Quoted text.
--- BEGIN ---

CLDR data as versioned “peer” dependency
rxaviers opened this issue · comments
Goal
- Libraries should be able to define what CLDR versions (the data, not cldrjs itself) they are compatible with.
- Tools should assist on (a) fetching the data and (b) dependency management.
Winner approaches
npm + custom-downloader
Ideal for backend applications.
An npm module that uses a custom downloader. See npm's cldr-data npm module. The implementation of these modules have been inspired by phantomjs.
bower + post-install hook (or grunt task)
Ideal for frontend applications.
A bower module that contains CLDR data zip urls only (really light). It works as follows. A project foo depends on a variety of libraries that have different CLDR data requisites, which define that by using cldr-data bower module in their respective bower.json. When bower install
is executed on project foo, it will resolve and flat the cldr-data versions of each dependencies and it will come up with a cldr-data that accommodates them all. A bower postinstall hook (e.g., cldr-data-downloader) or a grunt task (grunt-cldr-data-downloader) can be used in the sequence to download and populate the bower_components/cldr-data skeleton.
See bower's cldr-data.
Unsuccessful approaches
npm mirror
An npm module (e.g., cldr-data) contains all the CLDR JSON data. It follows the same version numbers of Unicode CLDR, for example cldr-data v26 has the same data served by http://www.unicode.org/Public/cldr/26/json-full.zip.
Usage, a library defines the cldr-data dependency in its package.json
:
"dependencies": {
"cldr-data": "26"
}
Pros
- Simplest solution using existing npm.
Cons
- Big download size. CLDR v26 zipped is 51M big. If the module offers JS (that wraps JSON using cldrjs) along with the JSONs themselves, size is even increased.
- No flat dependency tree.
npm + cherry-pick fetch
❗ fetching everything remotely takes way too long, see comment below.

--- END ---

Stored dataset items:
--- BEGIN ---

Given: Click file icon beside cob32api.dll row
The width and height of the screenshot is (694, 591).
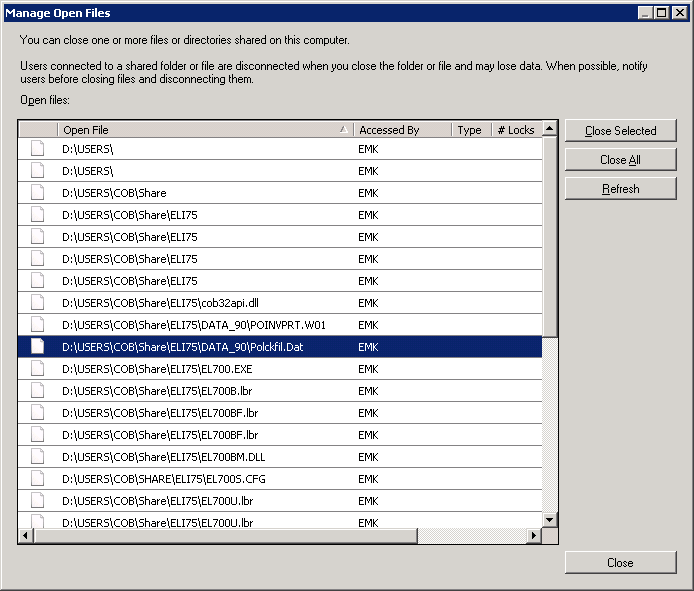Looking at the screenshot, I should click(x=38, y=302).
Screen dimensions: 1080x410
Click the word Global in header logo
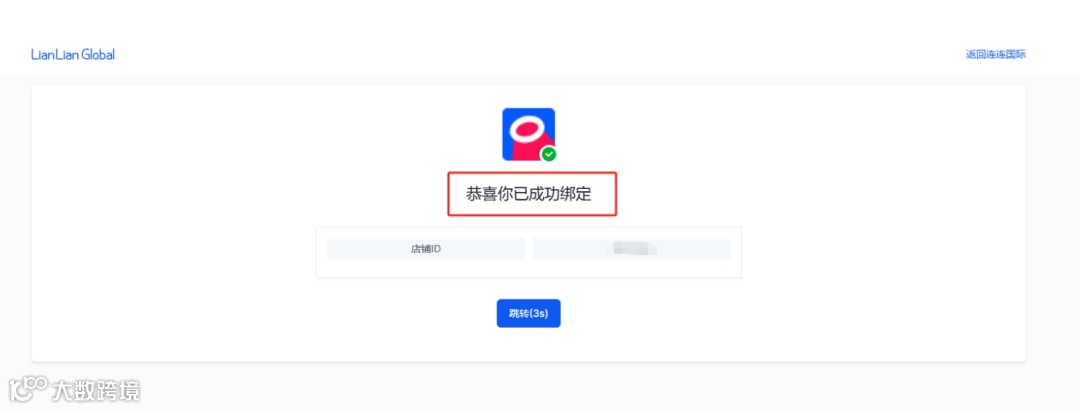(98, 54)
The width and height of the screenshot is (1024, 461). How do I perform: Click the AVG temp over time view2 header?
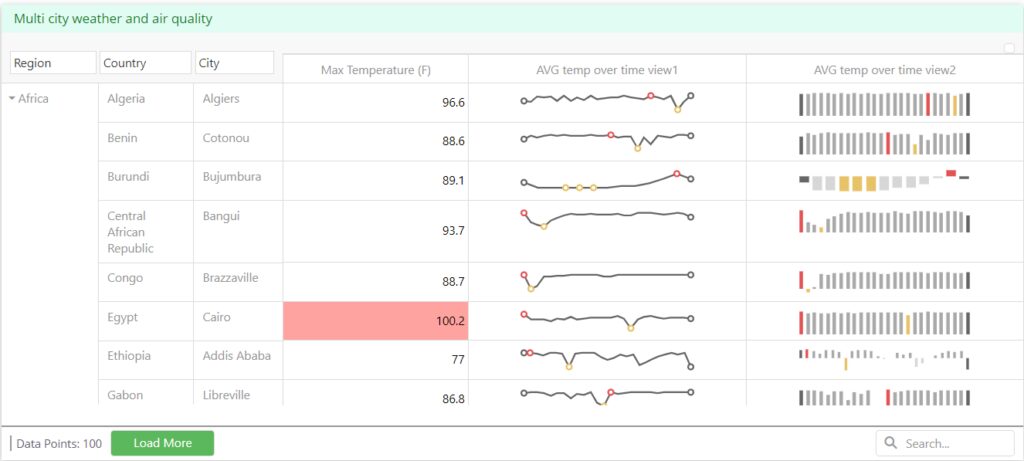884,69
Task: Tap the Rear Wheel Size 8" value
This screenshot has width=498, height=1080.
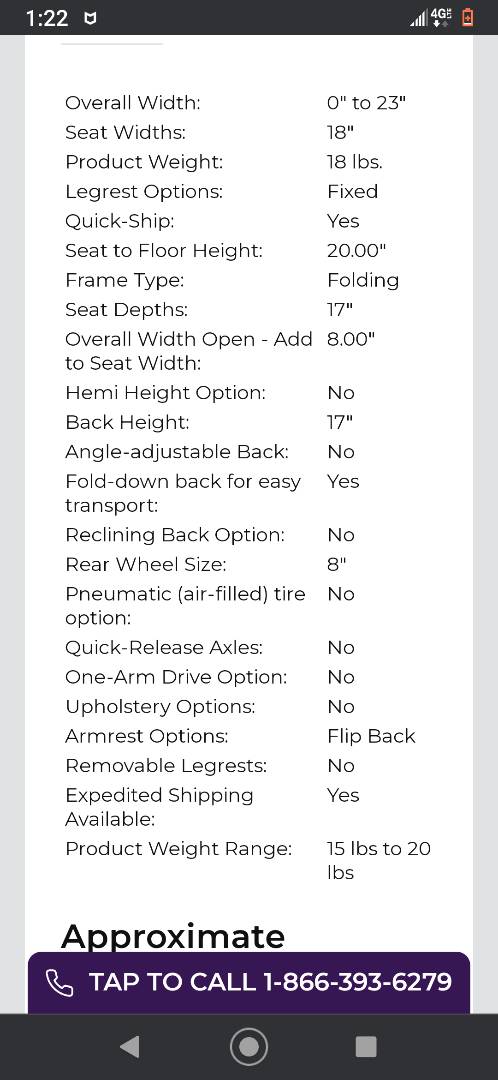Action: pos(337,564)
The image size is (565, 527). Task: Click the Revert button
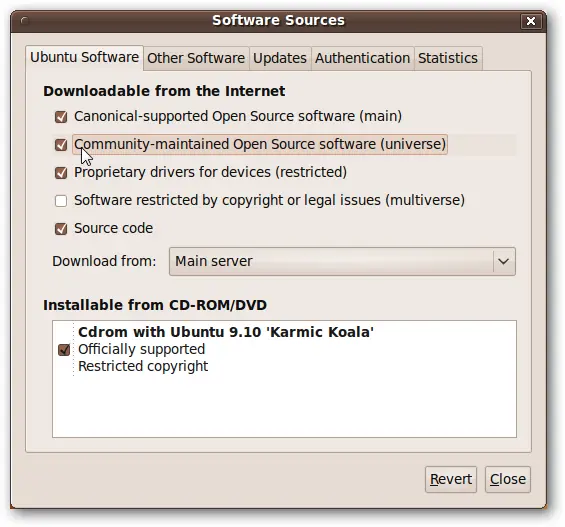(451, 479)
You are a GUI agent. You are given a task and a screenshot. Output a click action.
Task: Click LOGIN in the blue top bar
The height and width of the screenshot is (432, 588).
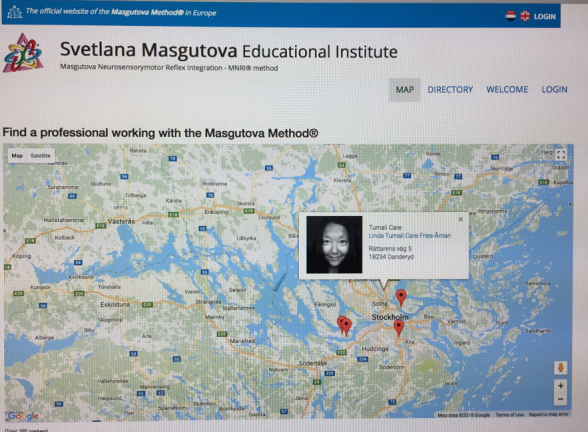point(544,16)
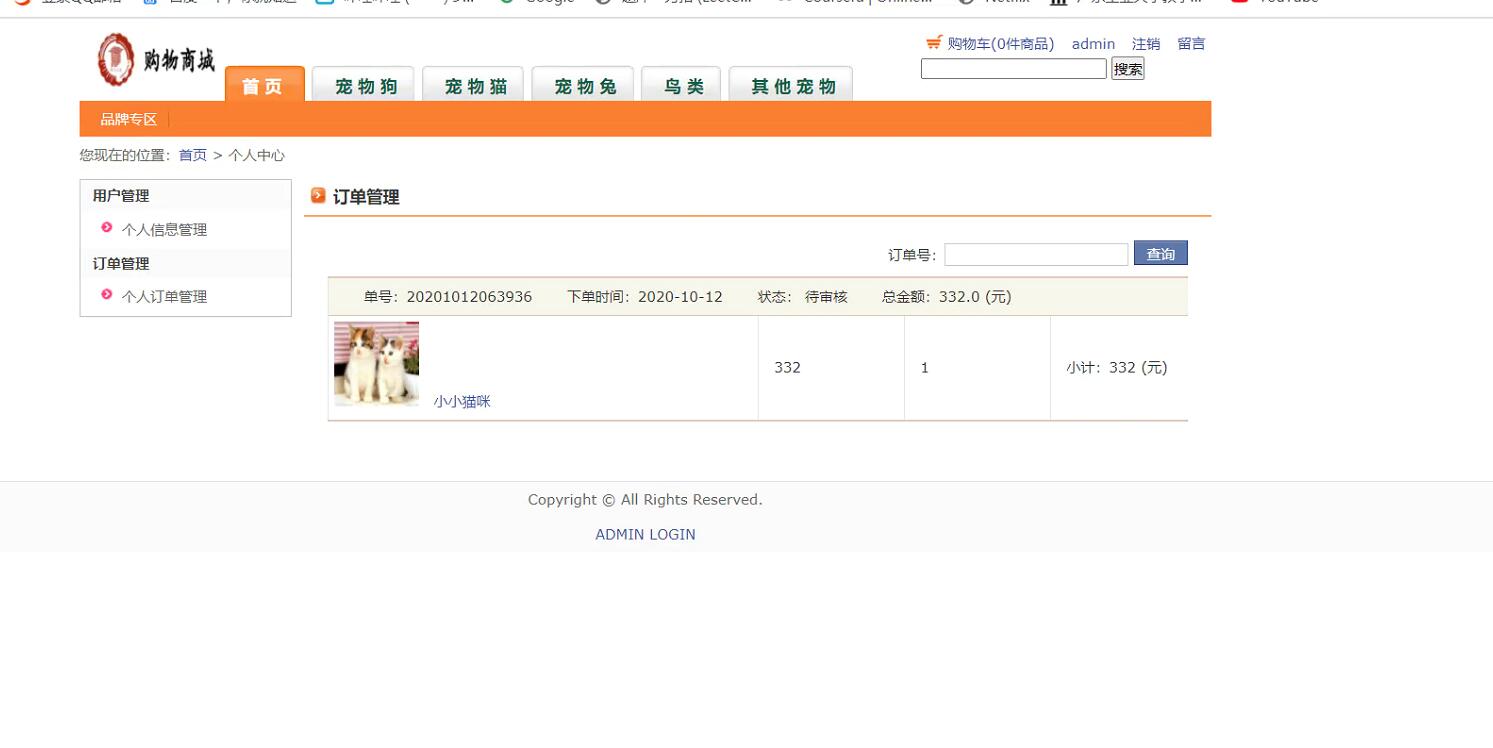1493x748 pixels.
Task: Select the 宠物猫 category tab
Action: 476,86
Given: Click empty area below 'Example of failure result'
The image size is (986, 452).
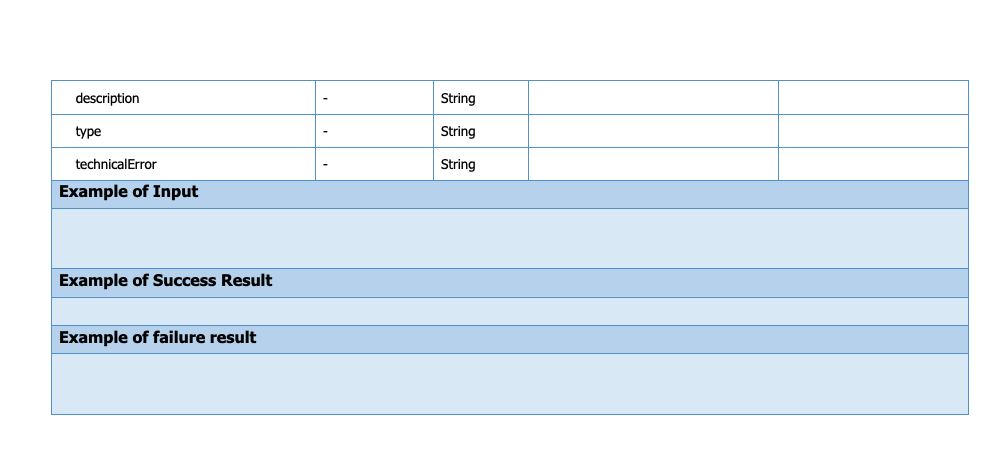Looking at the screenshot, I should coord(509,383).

--- END ---
--- BEGIN ---

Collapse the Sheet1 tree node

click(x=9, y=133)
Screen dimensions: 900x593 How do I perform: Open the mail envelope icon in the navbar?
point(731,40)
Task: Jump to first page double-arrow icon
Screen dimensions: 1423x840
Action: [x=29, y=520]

--- END ---

Work to complete.
- A) List every approach that the CLDR data issue names, under both the "Winner approaches" and "Unsuccessful approaches" headings.
- B) Reproduce the passage of the CLDR data issue starting at "Ideal for frontend" and ending at "the bower_components/cldr-data skeleton.".
- C) Decide whether each statement agrees with the CLDR data issue, answering yes or no and quoting the words that settle it: (i) CLDR v26 is 51M in zipped form. (ii) The bower module holds all of the CLDR JSON data. (iii) The npm + custom-downloader approach is ideal for frontend applications.
These records have no connection to the CLDR data issue.

Solutions per task.
- A)
- npm + custom-downloader
- bower + post-install hook (or grunt task)
- npm mirror
- npm + cherry-pick fetch

- B)
Ideal for frontend applications.
A bower module that contains CLDR data zip urls only (really light). It works as follows. A project foo depends on a variety of libraries that have different CLDR data requisites, which define that by using cldr-data bower module in their respective bower.json. When bower install
is executed on project foo, it will resolve and flat the cldr-data versions of each dependencies and it will come up with a cldr-data that accommodates them all. A bower postinstall hook (e.g., cldr-data-downloader) or a grunt task (grunt-cldr-data-downloader) can be used in the sequence to download and populate the bower_components/cldr-data skeleton.

- C)
(i) Yes: "CLDR v26 zipped is 51M big."
(ii) No: "A bower module that contains CLDR data zip urls only (really light)."
(iii) No: "Ideal for backend applications."